What you need to do:
1 > In the article about the market selloff, what is Michael Greenberg's role at Franklin Templeton?
2 > Extend the article about the market selloff, picking up after its final sentence.

Market selloff not a crisis, but a 'recalibration of expectations'

Experts say volatility doesn't move the needle, urge institutional investors to stay true to strategic fundamentals

Market selloff not a crisis, but a 'recalibration of expectations'
Dustin Reid, Mackenzie Investments & Michael Greenberg, Franklin Templeton

Amid the stock market volatility due to US President Donald Trump’s global trade war, Canadian asset managers are calling for composure, caution, and a return to strategic fundamentals.

Michael Greenberg, head of Americas portfolio management at Franklin Templeton, noted that the current selloff isn’t surprising in isolation. But what shocked the market, he said, was the “breadth of tariffs, and the questionable nature that came with them.” Particularly, the calculations on which countries would receive a high degree of tariffs.

That uncertainty, he explained, is bleeding into broader economic expectations.

“The potential for recession is definitely rising and stock markets have adjusted accordingly,” he said.

Markets convulsed under the weight of escalating tariff threats and shifting economic signals on Monday, particularly as the S&P 500 sank 0.2 per cent, the Dow Jones Industrial Average fell 349 points, or 0.9 per cent, and the Nasdaq composite rose 0.1 per cent.

The trick for institutional investors now, according to investment experts, is for pension funds to take stock of their long-term positions while navigating immediate risks.

Dustin Reid, vice-president and chief strategist, fixed income at Mackenzie Investments, also agreed that the situation has introduced broad risk-off sentiment.

“Markets are generally taking the tariffs as a risk-off event, and you’re seeing that in most asset classes like equity, fixed income, credit and FX [foreign exchange],” he said.

Notably, Reid sees the current market downturn not as a full-blown crisis but as a “recalibration of expectations.”

“2008 felt very much like a panicky crash,” he said. Contrastingly, the 2020 downturn was “an unprecedented event in terms of a global economic shutdown,” driven by unique public health circumstances.

This time, however, Reid sees markets adjusting more orderly and methodical, as the current volatility reflects shifting assumptions about US economic strength.

“Markets have been generally grinding along well on the tailwind of the expectation of US growth exceptionalism,” he explained.

But over the past several weeks, that narrative has started to fade, he noted, with confidence slipping in response to soft economic data, even though the hard numbers haven’t yet fully reflected that decline.

Still, he emphasized that institutional investors, particularly pension funds, won’t be making sudden shifts based on a few days of turbulence as two or four days of market volatility “isn’t going to move the needle in terms of making big, broad asset allocation changes.”

Recorded information:
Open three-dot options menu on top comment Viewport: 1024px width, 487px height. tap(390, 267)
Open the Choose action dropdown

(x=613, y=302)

Answers for the exercise:
1 > He is head of Americas portfolio management.

2 >
“You don’t hit the panic button necessarily,” he said. “We’ve already adjusted to be a little more defensive as cracks started to form before we got the big news last week.”

So how should institutional investors respond to the market storm?

“The real approach here is to remain diversified and remain anchored to your long-term models,” said Lorne Gavsie, senior vice-president and head of macroeconomic and FX strategy at CI Global Asset Management.

“Rely on them as opposed to throwing them out suddenly just because we've had a bit of a knee jerk.”

BeiChen Lin also sees renewed validation for diversification, observing that previously lagging asset classes are now outperforming. He pointed to infrastructure as a compelling area for future investment, citing its ability to provide both inflation protection and downside risk mitigation.

Additionally, the current market could prompt broader thinking around portfolio construction, despite growing recession risks in the US and Canada.

“We now see a 50 per cent probability of a recession in the US and an even higher probability of recession in Canada,” said Lin, senior investment strategist and head of Canadian strategy for Russell Investments, noting sentiment has already reached extreme panic levels. He urged investors to stay aligned with their strategic allocations, while remaining alert to future buying opportunities.

“While there is always a risk that “this time could be different,” historically investors who focus on the long-term stand to benefit,” added Lin.

For Greenberg, he emphasized revisiting asset allocation without abandoning the core structure. He suggested even now may be a moment to shift regionally.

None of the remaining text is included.